Ø Somatostatin, the 14-residue hypothalamic polypeptide hormone that helps regulate human growth, provides an example of useful cloning and protein production. The gene for somatostatin was initially synthesized by chemical methods. Besides the 42 bases coding for somatostatin, the polynucleotide contained a codon for methionine at the 5’ end (the N-terminal end of the peptide) and two stop codons at the opposite end. To aid insertion into the plasmid vector, the 5’ ends of the synthetic gene were extended to form single-stranded sticky ends complementary to those formed by the EcoRI and BamHI restriction enzymes. A modified pBR322 plasmid was cut with both EcoRI and BamHI to remove a part of the plasmid DNA. The synthetic gene was then spliced into the vector by taking advantage of its cohesive ends. Finally, a fragment containing the initial part of the lac operon (including the promoter, operator, ribosome binding site, and much of the β-galactosidase gene) was inserted next to the somatostatin gene. The plasmid now contained the somatostatin gene fused in the proper orientation to the remaining portion of the β-galactosidase gene.
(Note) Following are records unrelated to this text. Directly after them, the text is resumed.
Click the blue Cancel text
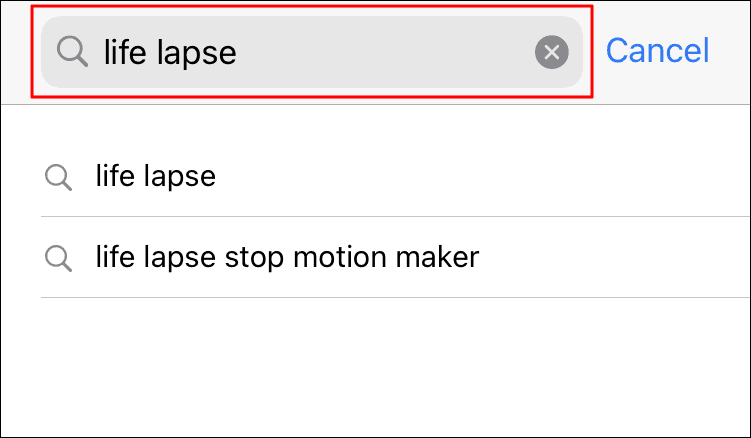This screenshot has width=751, height=438. click(657, 50)
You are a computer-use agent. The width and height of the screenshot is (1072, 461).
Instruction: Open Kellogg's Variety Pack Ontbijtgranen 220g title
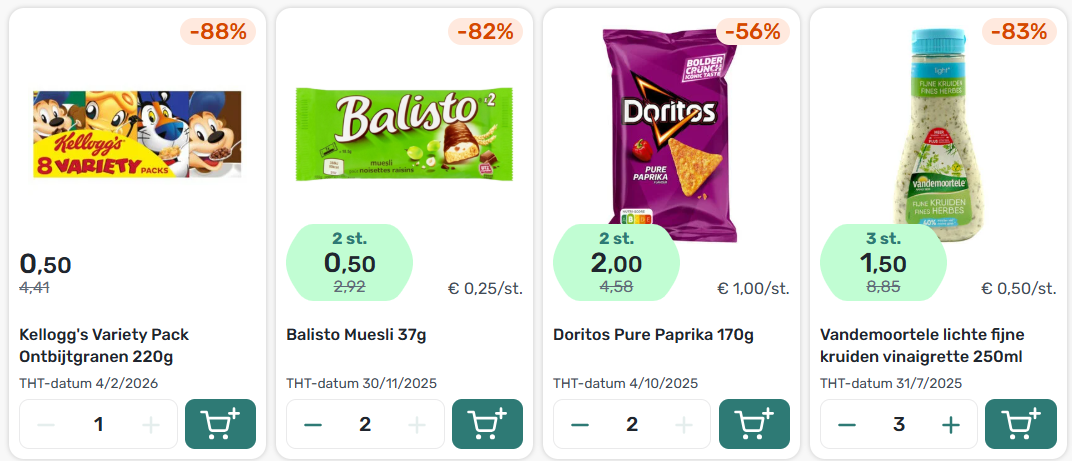point(104,345)
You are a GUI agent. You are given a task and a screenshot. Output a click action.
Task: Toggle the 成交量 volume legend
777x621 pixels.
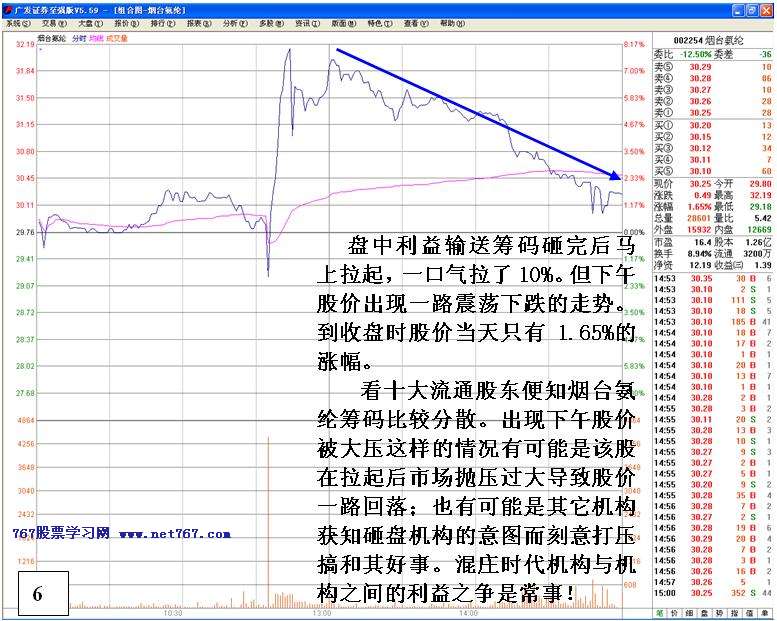(117, 38)
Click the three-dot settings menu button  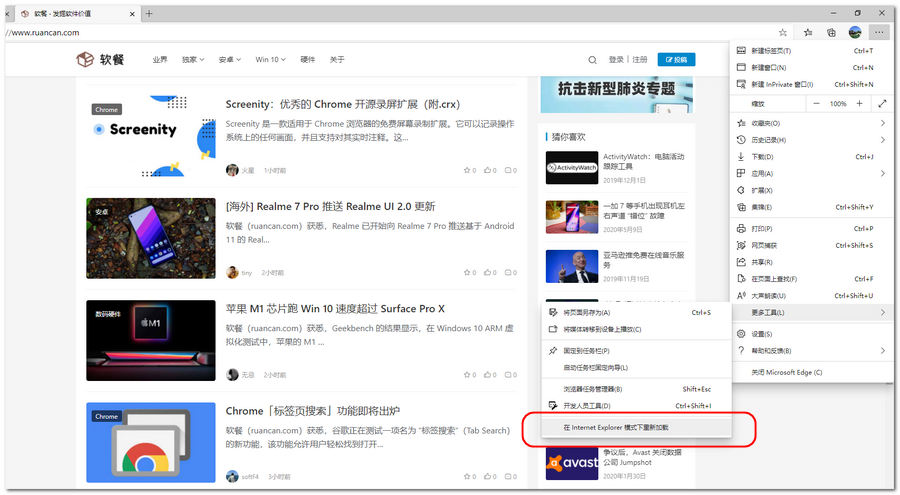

After introduction of this chimeric plasmid into E. coli, the somatostatin gene was transcribed with the β-galactosidase gene fragment to generate an mRNA having both messages. Translation formed a protein consisting of the total hormone polypeptide attached to the β-galactosidase fragment by a methionine residue. Cyanogen bromide cleaves peptide bonds at methionine residues. Treatment of the fusion protein with cyanogen bromide broke the peptide chain at the methionine and released the hormone. Once free, the polypeptide was able to fold properly and become active. Since production of the fusion protein was under the control of the lac operon, it could be easily regulated.